**The problem:** Please rewrite the lines between the one holding "What do you" and the one holding "center [196, 214].", inclusive, swapping "bounding box center" for "pixel position" and leaving everything else unchanged.

**Recorded information:**
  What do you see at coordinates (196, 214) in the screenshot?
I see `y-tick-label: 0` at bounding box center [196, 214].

* * *

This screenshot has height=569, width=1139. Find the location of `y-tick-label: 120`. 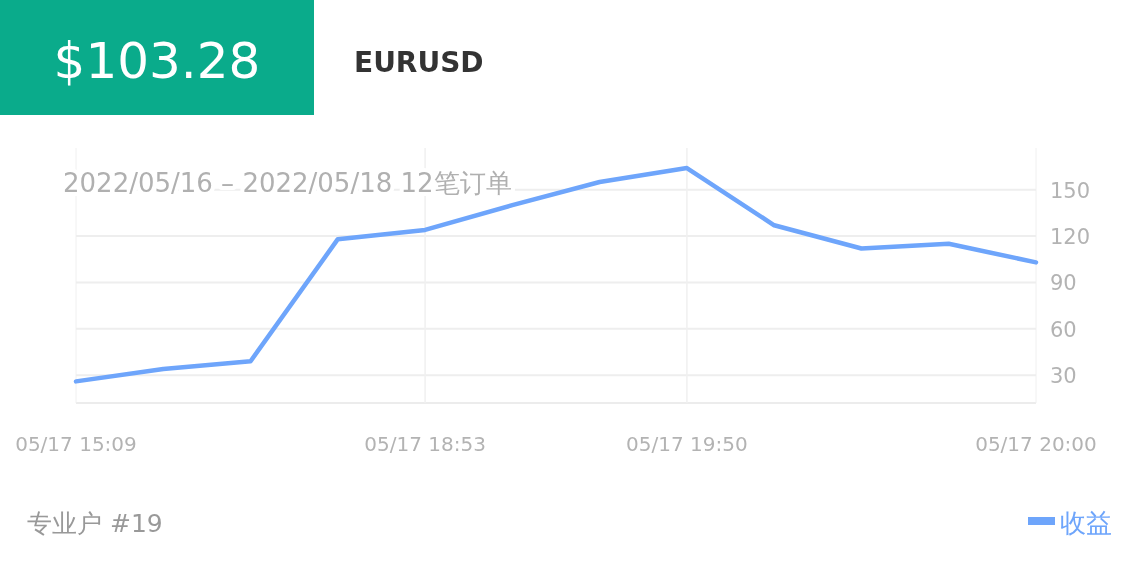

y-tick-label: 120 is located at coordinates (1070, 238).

==

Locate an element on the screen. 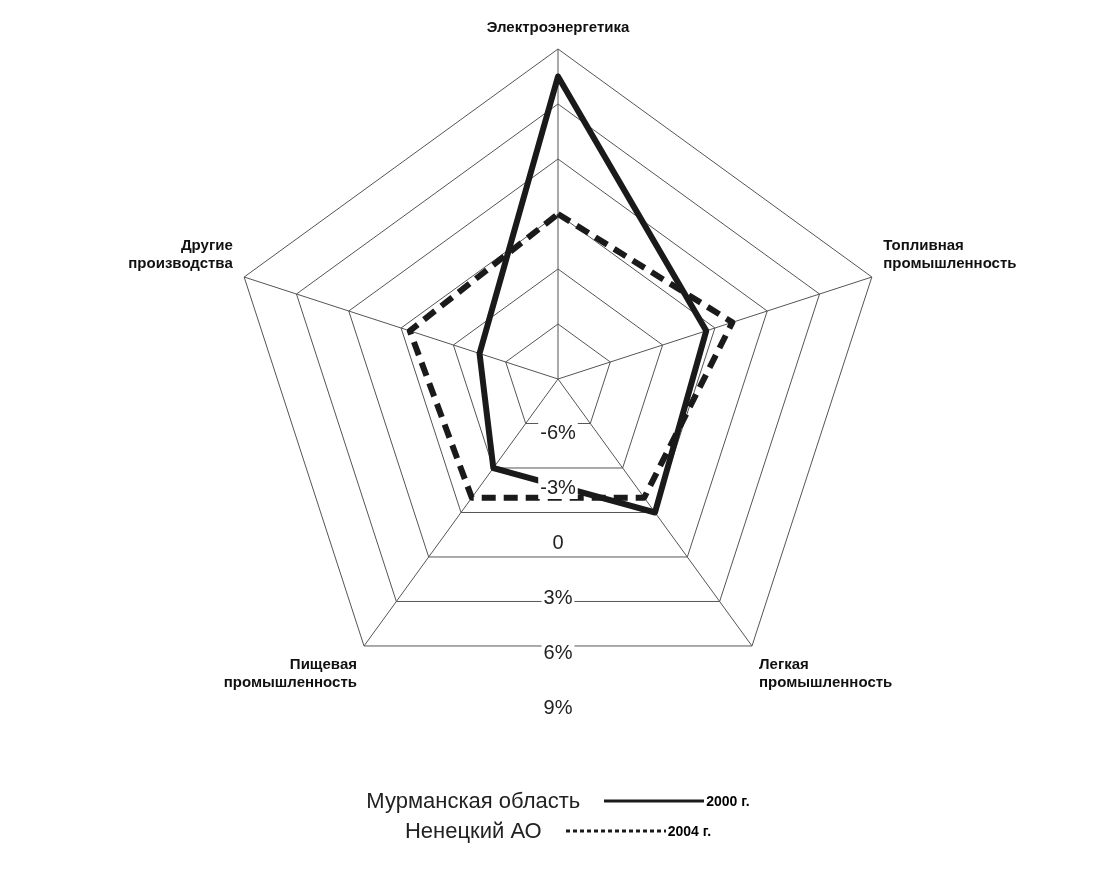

**The completed task:**
  What do you see at coordinates (196, 214) in the screenshot?
I see `y-tick-label: 0` at pixel position [196, 214].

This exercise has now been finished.